### Work instruction
Nothing is to be altered. Print each record in full.

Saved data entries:
----

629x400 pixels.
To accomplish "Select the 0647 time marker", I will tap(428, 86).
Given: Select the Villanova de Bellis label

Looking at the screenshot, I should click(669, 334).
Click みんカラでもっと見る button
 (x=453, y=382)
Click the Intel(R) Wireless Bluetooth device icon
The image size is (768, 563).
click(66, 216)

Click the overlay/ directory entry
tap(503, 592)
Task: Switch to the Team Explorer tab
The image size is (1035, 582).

----

### Expected answer
629x400 pixels.
To accomplish "Select the 0647 time marker", I will tap(428, 86).
Given: Select the Villanova de Bellis label

Looking at the screenshot, I should click(669, 334).
Click みんカラでもっと見る button
 (x=453, y=382)
Click the Intel(R) Wireless Bluetooth device icon
The image size is (768, 563).
click(66, 216)

Click the overlay/ directory entry
tap(503, 592)
Task: Switch to the Team Explorer tab
The image size is (1035, 582).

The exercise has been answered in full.